THE RECORDS section start

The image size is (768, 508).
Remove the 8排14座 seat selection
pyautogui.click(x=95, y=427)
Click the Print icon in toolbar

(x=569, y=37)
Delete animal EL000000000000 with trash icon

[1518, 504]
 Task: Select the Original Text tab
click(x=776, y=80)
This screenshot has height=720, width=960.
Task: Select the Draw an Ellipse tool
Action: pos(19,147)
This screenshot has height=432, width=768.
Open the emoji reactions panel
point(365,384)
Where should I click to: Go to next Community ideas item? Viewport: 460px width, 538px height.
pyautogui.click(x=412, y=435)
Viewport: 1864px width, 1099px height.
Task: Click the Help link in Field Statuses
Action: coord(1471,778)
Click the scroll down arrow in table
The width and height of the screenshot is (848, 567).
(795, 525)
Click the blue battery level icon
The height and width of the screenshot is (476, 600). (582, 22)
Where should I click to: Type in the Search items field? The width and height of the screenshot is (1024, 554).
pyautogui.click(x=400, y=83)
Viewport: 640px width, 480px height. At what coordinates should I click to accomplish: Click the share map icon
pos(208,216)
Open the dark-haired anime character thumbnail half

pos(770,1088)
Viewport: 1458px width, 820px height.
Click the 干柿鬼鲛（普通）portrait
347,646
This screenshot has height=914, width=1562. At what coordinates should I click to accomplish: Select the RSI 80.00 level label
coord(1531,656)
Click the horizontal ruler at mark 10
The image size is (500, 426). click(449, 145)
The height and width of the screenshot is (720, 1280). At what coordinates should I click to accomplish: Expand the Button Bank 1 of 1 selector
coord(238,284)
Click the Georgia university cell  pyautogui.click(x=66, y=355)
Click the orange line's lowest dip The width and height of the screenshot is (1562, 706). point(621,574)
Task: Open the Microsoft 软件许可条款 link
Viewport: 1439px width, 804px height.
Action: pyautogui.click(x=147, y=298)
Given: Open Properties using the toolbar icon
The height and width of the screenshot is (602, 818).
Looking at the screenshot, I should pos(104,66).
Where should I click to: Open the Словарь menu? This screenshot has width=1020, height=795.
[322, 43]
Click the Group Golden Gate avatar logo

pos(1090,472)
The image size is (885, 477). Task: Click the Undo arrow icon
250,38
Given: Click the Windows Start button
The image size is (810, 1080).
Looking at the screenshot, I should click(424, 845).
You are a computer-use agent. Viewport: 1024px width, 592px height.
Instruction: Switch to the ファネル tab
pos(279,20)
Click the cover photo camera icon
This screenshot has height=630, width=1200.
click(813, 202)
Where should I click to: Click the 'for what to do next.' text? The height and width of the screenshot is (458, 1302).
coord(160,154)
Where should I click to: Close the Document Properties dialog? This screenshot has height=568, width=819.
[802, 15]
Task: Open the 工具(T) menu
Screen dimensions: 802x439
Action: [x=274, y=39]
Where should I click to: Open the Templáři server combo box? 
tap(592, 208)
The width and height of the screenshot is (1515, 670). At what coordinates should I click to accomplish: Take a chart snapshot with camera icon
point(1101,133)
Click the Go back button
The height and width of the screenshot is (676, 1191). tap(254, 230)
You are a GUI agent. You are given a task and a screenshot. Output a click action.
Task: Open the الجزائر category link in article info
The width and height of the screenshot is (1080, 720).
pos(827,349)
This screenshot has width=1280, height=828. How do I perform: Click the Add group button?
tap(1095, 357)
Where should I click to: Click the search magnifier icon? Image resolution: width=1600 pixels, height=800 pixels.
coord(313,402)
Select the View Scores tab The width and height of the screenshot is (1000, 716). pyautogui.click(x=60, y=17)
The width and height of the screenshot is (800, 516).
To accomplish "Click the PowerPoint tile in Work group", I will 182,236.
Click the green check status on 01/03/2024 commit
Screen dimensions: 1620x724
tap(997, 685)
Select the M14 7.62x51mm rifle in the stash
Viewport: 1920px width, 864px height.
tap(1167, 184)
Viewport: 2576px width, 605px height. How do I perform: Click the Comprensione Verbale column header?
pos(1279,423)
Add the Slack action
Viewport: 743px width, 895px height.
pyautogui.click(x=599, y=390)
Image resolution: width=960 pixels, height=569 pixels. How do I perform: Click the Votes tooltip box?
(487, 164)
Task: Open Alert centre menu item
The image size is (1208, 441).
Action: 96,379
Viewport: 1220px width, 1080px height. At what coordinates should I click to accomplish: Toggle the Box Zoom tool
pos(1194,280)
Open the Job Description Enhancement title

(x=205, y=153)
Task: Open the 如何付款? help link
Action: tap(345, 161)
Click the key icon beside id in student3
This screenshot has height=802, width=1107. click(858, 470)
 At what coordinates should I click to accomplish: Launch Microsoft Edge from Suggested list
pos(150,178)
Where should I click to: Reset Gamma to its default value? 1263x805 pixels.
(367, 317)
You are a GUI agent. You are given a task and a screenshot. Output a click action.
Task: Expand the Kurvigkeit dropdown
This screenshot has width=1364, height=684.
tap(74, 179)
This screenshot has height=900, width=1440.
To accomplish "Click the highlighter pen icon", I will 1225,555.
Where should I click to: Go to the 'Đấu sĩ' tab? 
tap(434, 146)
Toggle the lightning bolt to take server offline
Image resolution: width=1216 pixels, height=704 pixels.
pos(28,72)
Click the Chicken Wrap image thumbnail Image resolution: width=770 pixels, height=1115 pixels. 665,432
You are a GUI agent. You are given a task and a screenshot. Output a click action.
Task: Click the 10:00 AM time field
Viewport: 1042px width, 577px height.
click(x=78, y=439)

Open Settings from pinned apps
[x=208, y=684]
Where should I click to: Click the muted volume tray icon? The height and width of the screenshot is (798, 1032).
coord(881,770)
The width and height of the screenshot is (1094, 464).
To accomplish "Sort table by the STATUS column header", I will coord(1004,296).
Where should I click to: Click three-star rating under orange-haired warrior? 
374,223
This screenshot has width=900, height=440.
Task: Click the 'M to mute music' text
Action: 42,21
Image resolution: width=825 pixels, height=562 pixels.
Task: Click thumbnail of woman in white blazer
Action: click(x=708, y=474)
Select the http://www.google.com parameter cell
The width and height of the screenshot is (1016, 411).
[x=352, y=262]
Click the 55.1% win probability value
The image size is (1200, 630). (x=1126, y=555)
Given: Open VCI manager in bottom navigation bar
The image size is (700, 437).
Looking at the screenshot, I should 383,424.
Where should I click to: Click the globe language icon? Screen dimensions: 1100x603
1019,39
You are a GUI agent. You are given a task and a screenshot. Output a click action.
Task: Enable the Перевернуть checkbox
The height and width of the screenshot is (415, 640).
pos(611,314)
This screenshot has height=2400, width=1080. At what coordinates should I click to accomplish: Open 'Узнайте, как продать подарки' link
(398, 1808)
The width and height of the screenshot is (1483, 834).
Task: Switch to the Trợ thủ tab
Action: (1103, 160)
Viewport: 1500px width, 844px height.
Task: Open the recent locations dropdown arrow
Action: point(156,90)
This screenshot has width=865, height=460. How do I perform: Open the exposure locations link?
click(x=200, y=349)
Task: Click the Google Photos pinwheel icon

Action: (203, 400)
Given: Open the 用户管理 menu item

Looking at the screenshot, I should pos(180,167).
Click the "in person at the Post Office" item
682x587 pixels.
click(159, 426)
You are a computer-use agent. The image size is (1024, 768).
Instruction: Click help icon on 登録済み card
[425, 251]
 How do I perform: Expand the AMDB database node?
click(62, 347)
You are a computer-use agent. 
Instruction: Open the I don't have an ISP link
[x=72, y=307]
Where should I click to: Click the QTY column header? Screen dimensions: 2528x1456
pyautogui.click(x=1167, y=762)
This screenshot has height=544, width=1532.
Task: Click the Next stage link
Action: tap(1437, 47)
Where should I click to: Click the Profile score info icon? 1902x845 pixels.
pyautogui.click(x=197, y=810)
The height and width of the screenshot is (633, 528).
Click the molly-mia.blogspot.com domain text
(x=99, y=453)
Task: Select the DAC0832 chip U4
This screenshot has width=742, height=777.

THE RECORDS section end

Your answer should be the exact lines above from the one with "The image size is (810, 1080)." through the one with "The width and height of the screenshot is (800, 516).", both included, and nothing besides.

**FINAL ANSWER:**
The image size is (810, 1080).
Looking at the screenshot, I should click(424, 845).
You are a computer-use agent. Viewport: 1024px width, 592px height.
Instruction: Switch to the ファネル tab
pos(279,20)
Click the cover photo camera icon
This screenshot has height=630, width=1200.
click(813, 202)
Where should I click to: Click the 'for what to do next.' text? The height and width of the screenshot is (458, 1302).
coord(160,154)
Where should I click to: Close the Document Properties dialog? This screenshot has height=568, width=819.
[802, 15]
Task: Open the 工具(T) menu
Screen dimensions: 802x439
Action: [x=274, y=39]
Where should I click to: Open the Templáři server combo box? 
tap(592, 208)
The width and height of the screenshot is (1515, 670). At what coordinates should I click to accomplish: Take a chart snapshot with camera icon
point(1101,133)
Click the Go back button
The height and width of the screenshot is (676, 1191). tap(254, 230)
You are a GUI agent. You are given a task and a screenshot. Output a click action.
Task: Open the الجزائر category link in article info
The width and height of the screenshot is (1080, 720).
pos(827,349)
This screenshot has width=1280, height=828. How do I perform: Click the Add group button?
tap(1095, 357)
Where should I click to: Click the search magnifier icon? Image resolution: width=1600 pixels, height=800 pixels.
coord(313,402)
Select the View Scores tab The width and height of the screenshot is (1000, 716). pyautogui.click(x=60, y=17)
The width and height of the screenshot is (800, 516).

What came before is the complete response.